期刊名称:Proceedings of the National Academy of Sciences
印刷版ISSN:0027-8424
电子版ISSN:1091-6490
出版年度:2002
卷号:99
期号:8
页码:5591-5595
DOI:10.1073/pnas.042681399
语种:English
出版社:The National Academy of Sciences of the United States of America
摘要:A study of papers on amyloid fibers suggested to us that cylindrical {beta}-sheets are the only structures consistent with some of the x-ray and electron microscope data. We then found that our own 7-year-old and hitherto enigmatic x-ray diagram of poly-L-glutamine fits a cylindrical sheet of 31 A diameter made of {beta}-strands with 20 residues per helical turn. Successive turns are linked by hydrogen bonds between both the main chain and side chain amides, and side chains point alternately into and out of the cylinder.
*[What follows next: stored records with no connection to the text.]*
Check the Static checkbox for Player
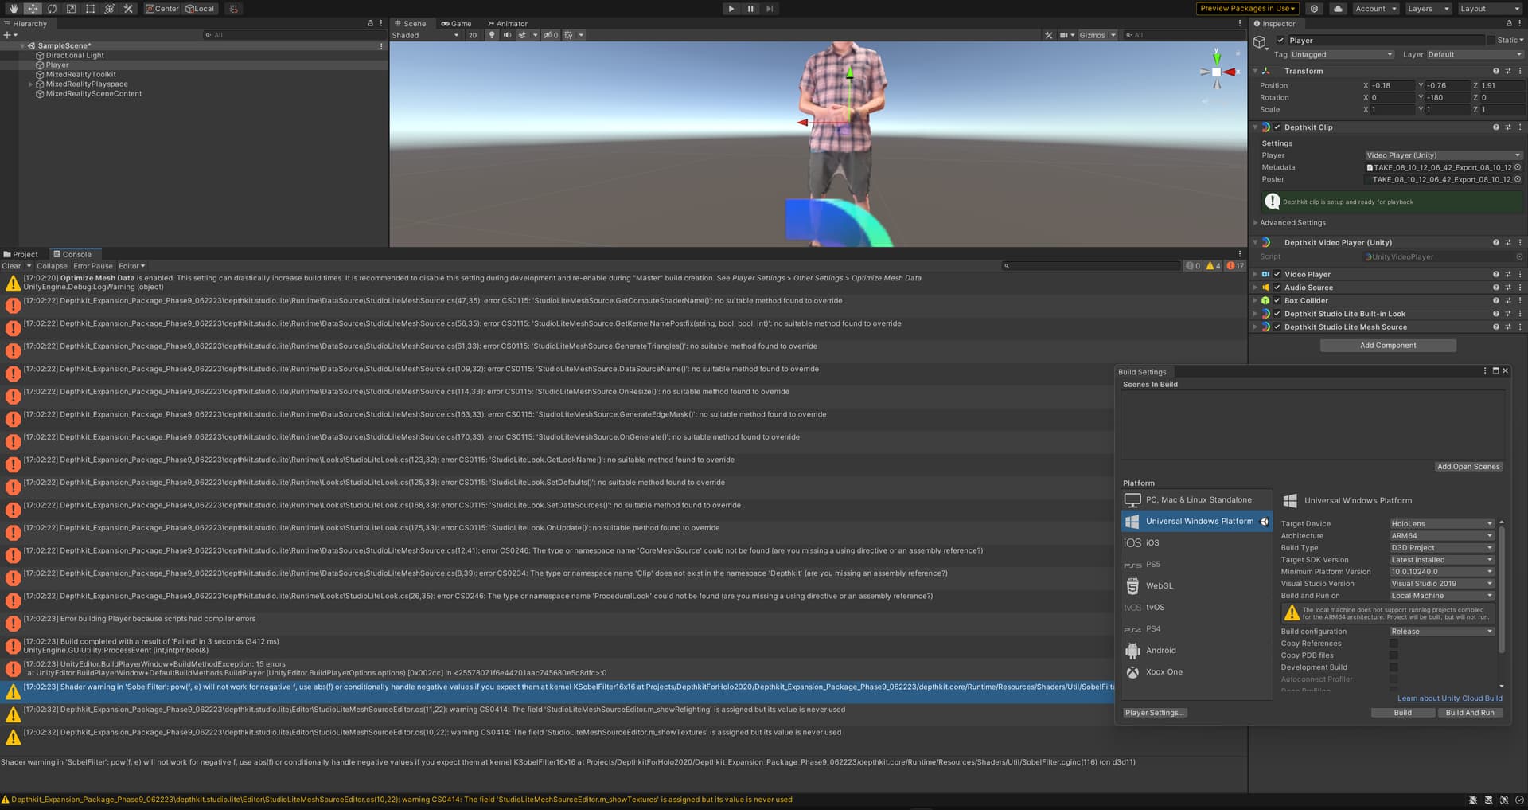 tap(1491, 41)
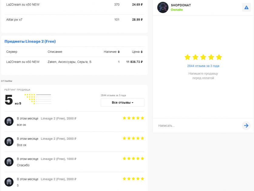Send message with the arrow button
The image size is (254, 191).
pyautogui.click(x=246, y=126)
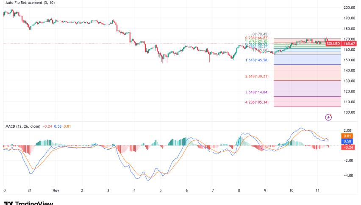Screen dimensions: 361x205
Task: Select the 2.618(130.21) Fib level label
Action: (258, 76)
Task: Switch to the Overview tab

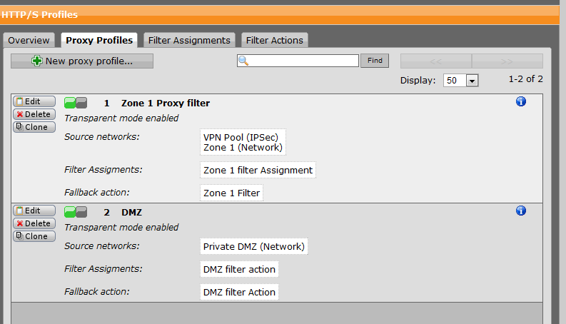Action: 29,41
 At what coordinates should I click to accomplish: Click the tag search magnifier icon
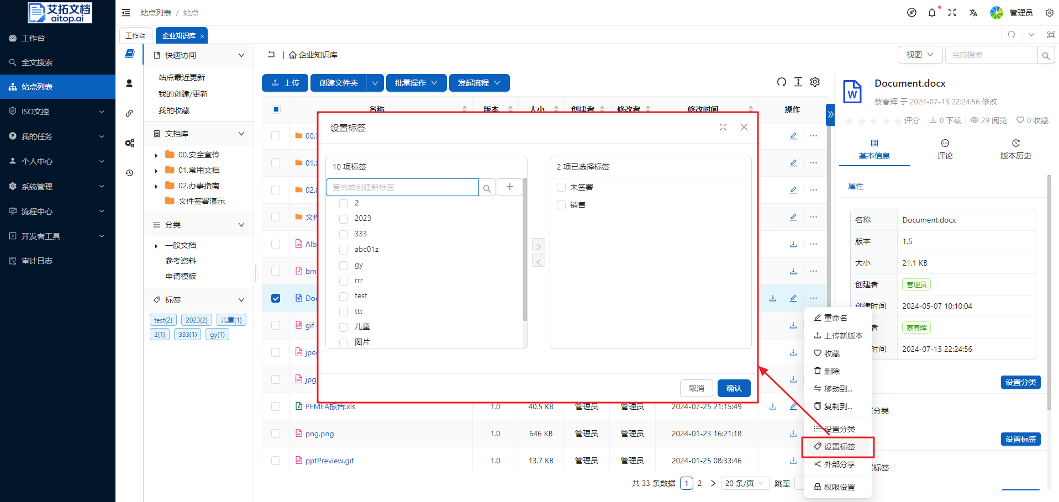(x=487, y=188)
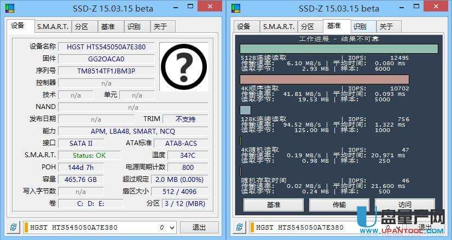Click the 访问 button
The width and height of the screenshot is (452, 240).
(404, 204)
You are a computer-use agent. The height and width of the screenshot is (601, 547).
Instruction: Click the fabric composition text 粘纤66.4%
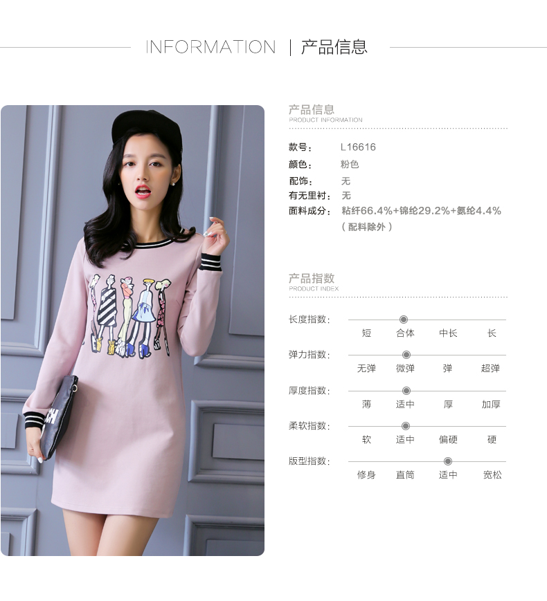point(367,211)
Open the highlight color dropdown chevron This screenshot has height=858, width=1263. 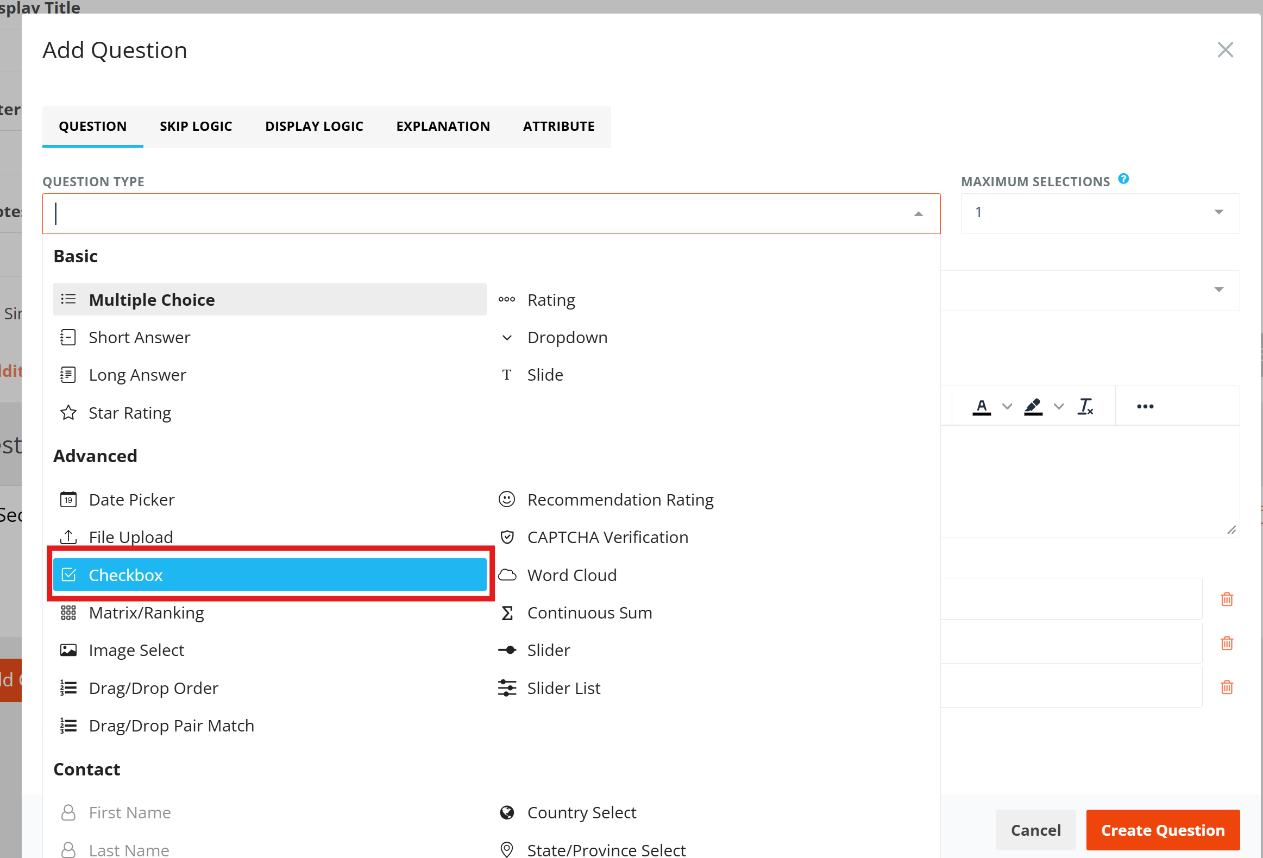[1059, 406]
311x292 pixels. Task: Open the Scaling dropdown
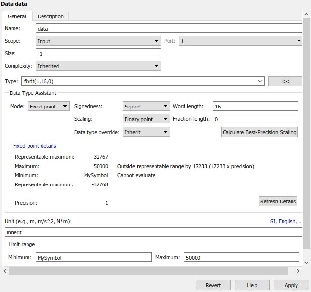tap(145, 119)
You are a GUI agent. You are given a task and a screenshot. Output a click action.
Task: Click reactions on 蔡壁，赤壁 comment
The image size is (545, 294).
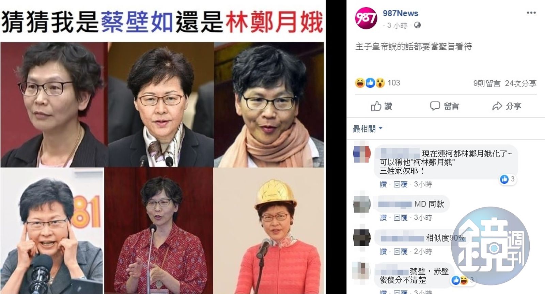pos(463,280)
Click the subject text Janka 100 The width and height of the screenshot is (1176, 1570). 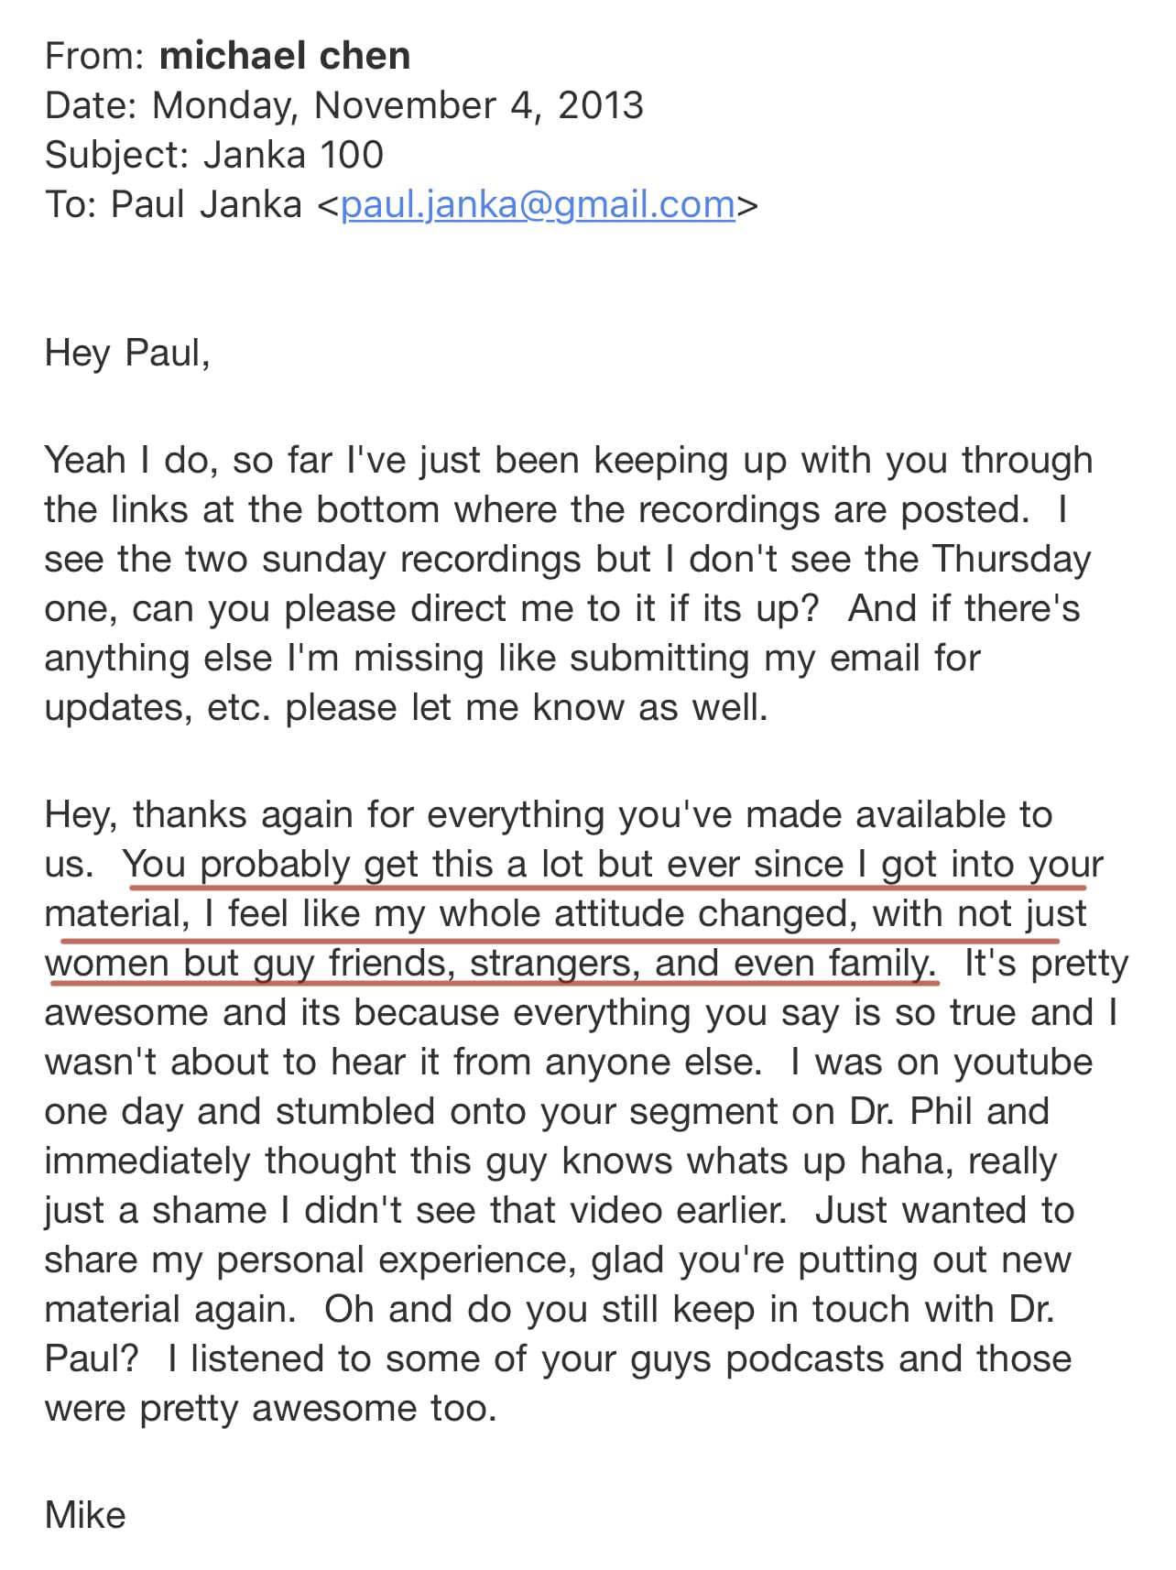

Fibers of the exon-1 peptide of huntingtin and of the glutamine- and asparagine-rich region of the yeast prion Sup35 give the same underlying x-ray diagrams, which show that they have the same structure. Electron micrographs show that the 100-A-thick fibers of the Sup35 peptide are ropes made of three protofibrils a little over 30 A thick. They have a measured mass of 1,450 Da/A, compared with 1,426 Da/A for a calculated mass of three protofibrils each with 20 residues per helical turn wound around each other with a helical pitch of 510 A. Published x-ray diagrams and electron micrographs show that fibers of synuclein, the protein that forms the aggregates of Parkinson disease, consist of single cylindrical {beta}-sheets. Fibers of Alzheimer A{beta} fragments and variants are probably made of either two or three concentric cylindrical {beta}-sheets. Our structure of poly-L-glutamine fibers may explain why, in all but one of the neurodegenerative diseases resulting from extension of glutamine repeats, disease occurs when the number of repeats exceeds 37-40. A single helical turn with 20 residues would be unstable, because there is nothing to hold it in place, but two turns with 40 residues are stabilized by the hydrogen bonds between their amides and can act as nuclei for further helical growth. The A{beta} peptide of Alzheimer's disease contains 42 residues, the best number for nucleating further growth. All these structures are very stable; the best hope for therapies lies in preventing their growth.